As firms transform their business digitally, they will be required to depend on on-premises big data wall to relocate data and insights. Thus, the migration of data and analytics to the public cloud that began in 2016 is still going strong in 2017 and will continue in 2018.
Reductions in cost and increases in analytics power are planting the seeds of disruption. While most firms think they have time to migrate, disruptors steal customers by leveraging big data cloud innovation such as serverless analytics and artificial intelligence (AI).
Spending on public cloud services and infrastructure will grow at 24.4 percent to $122.5 billion in 2017, according to IDC.
Public cloud spending will achieve 21.5 percent compound annual growth rate (CAGR) – nearly 7 times the rate of overall IT spending growth during 2016-2020. By 2020, public cloud spending will be $203.4 billion. In 2017, spending on public cloud services and infrastructure will reach $122.5 billion.
United States will be the largest market for public cloud services generating more thatn 60 percent of total revenues. Western Europe will be spending $24.1 billion in Asia Pacific excluding Japan will be spending $9.5 billion on public cloud.
According to market research firm Forrester, the time has come to think exponentially and see the immediate need for action.
It warns enterprises to stop investing in on-premises big data capabilities right now. “We recognize this is not practical for many; therefore, you should at least redirect many of your on-premises plans toward public cloud platforms and hybrid interim solutions,” the firm said in a report.
Therefore, it suggests four steps for enterprises to consider before investing. Those are:
Select a basic cloud strategy
As a first step, firms need to develop a list of existing big data analytics workloads and candidate system-of-insight solutions, then look for common application objectives such as the need for business self-service or support for digital innovation or agility. Also, consider the need for rapid progress to support high-priority business opportunities as well as enterprise technology SLAs that demand control over the infrastructure for mission-critical applications.
Additionally, enterprises need to spend time to create an inventory of their existing big data analytics and insight applications on various public cloud services. this can be done talking to your marketing, sales, customer experience, and customer insights teams, as they are likely using many SaaS solutions already. Also, find operational technology groups that may be using cloud services for M2M/internet-of-things (IoT) solutions, which 52% of enterprises say they already have or are planning for.

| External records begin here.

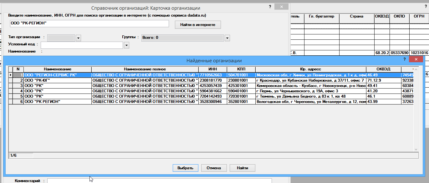
Task: Click help question mark in Найденные организации dialog
Action: tap(405, 59)
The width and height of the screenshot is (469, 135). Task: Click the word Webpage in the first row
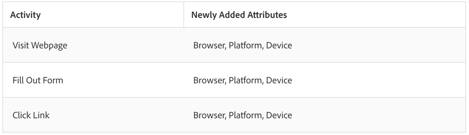pyautogui.click(x=49, y=45)
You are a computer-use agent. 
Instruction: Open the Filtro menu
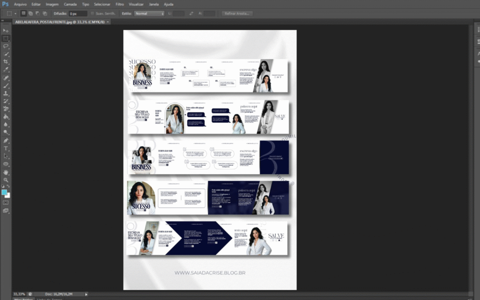(120, 4)
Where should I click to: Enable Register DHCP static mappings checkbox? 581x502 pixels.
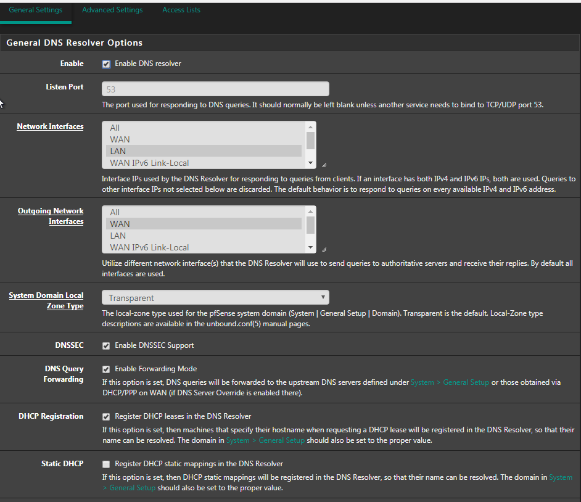pyautogui.click(x=106, y=464)
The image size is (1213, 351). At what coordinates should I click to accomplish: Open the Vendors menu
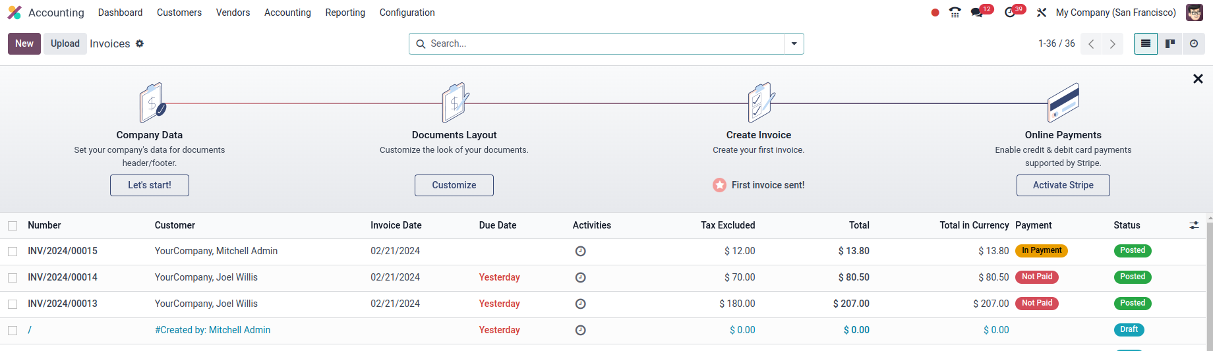pyautogui.click(x=233, y=13)
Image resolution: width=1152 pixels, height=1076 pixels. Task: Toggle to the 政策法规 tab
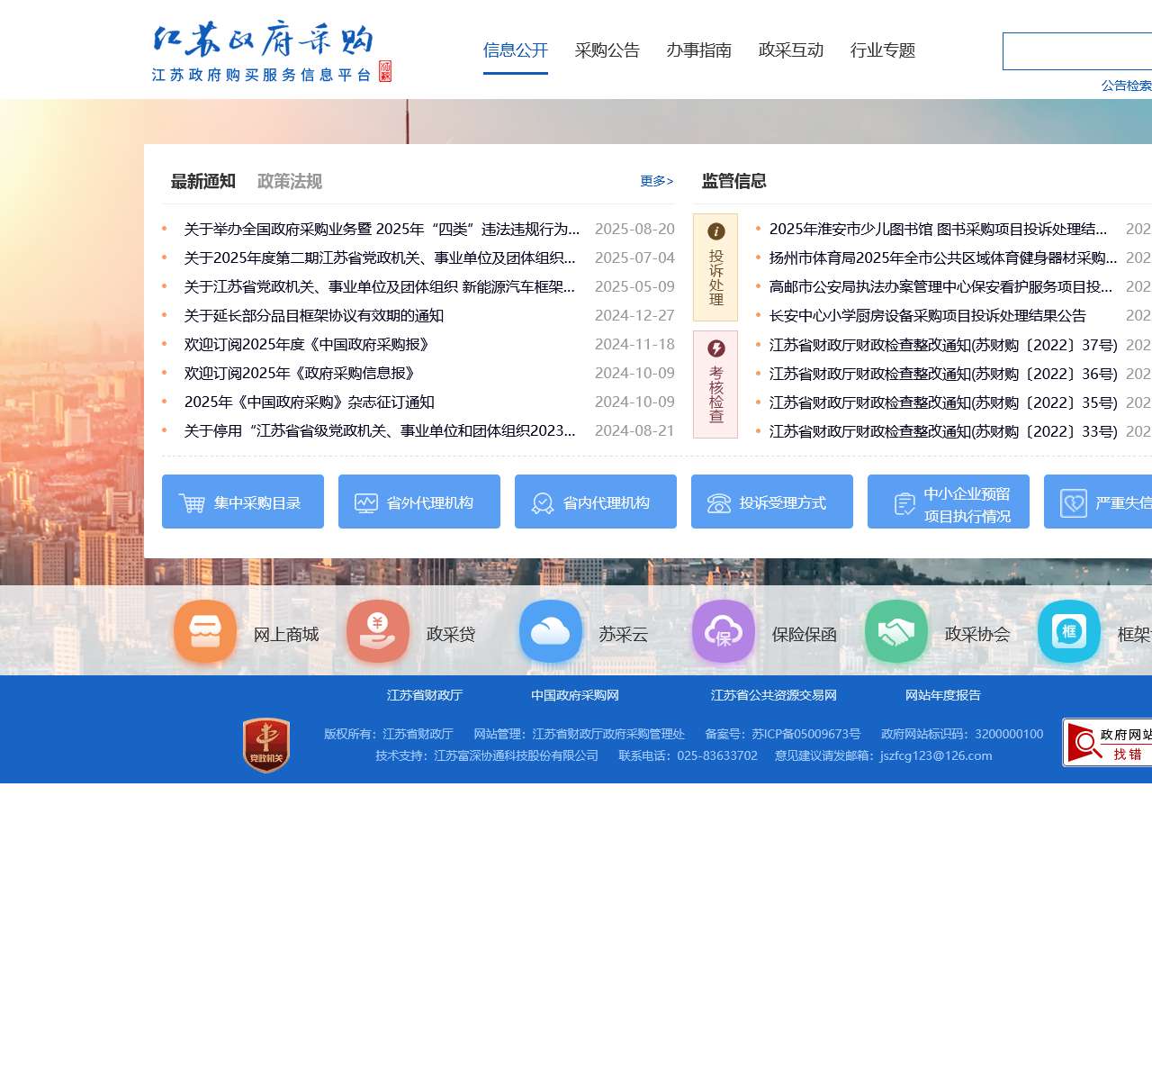[287, 181]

Identify candidate cloud platform technologies
This is a key step while moving big data into public cloud. Insight service provider platforms from Deloitte or Infosys and cloud BI platforms like Birst host your data and let your business perform analytics in a SaaS application. Through embedded BI, these platforms can also serve as development platforms for building lightweight business analytics insight applications, including predictive models.
Insight service providers use their platforms to build custom applications, while BI cloud platforms feature more self-service capability.
Global public cloud vendors like Google and IBM are integrating their data management and analytics offerings into insight PaaS.
Some cloud BI vendors like GoodData and Hadoop cloud solution vendors like Qubole are also adding more PaaS features — more developer tools, a greater number of analytic choices, and application runtime environments.
Adjust your big data analytics road map
The third step to consider is prioritizing efforts that close the loop between data, customer insight, and action. For instance, the Golden State Warriors basketball organization uses beacon technology to track movements through its arena, then it uses insight to make offers like seat upgrades.
By combining customer data and external data sets available in the public cloud from vendors like 1010Data, marketing pros can learn a lot when fans either decline or accept the offers.
Also part of the road map, it would be better if you could try out different cloud platforms as you can try a public cloud before you buy it.
If you are planning a multicloud strategy, try out different platforms hosted on different cloud infrastructures. For example, Qubole can run on AWS and Azure, but its cost-optimizing tools are more sophisticated on AWS.
Rinse and repeat for other basic cloud strategies
Instead of starting on a data lake and hoping that it yields benefits, plan to build several systems of insight on different cloud platforms.
For example, a retailer is using IBM’s Spark-based Watson Data Platform for business analytics while using Databricks for Spark-as-a-service data science and AI algorithm training. That’s OK, as long as you track both projects to ensure you know how to consolidate or connect them later.
As you get better at building systems of insight, you will naturally identify shared data and insight requirements. For example, an airline is capturing sales data in a common data platform and plans to make that knowledge available for use in customer insights projects across the organization, relieving the strain on limited customer insights team members.
Finally, design a big data fabric that weaves technologies like object stores, streaming services like Kinesis, and Spark-as-a-service. Ensure your fabric leverages common metadata services such as Azure Data Catalog and common security services like AWS Identity and Access Management.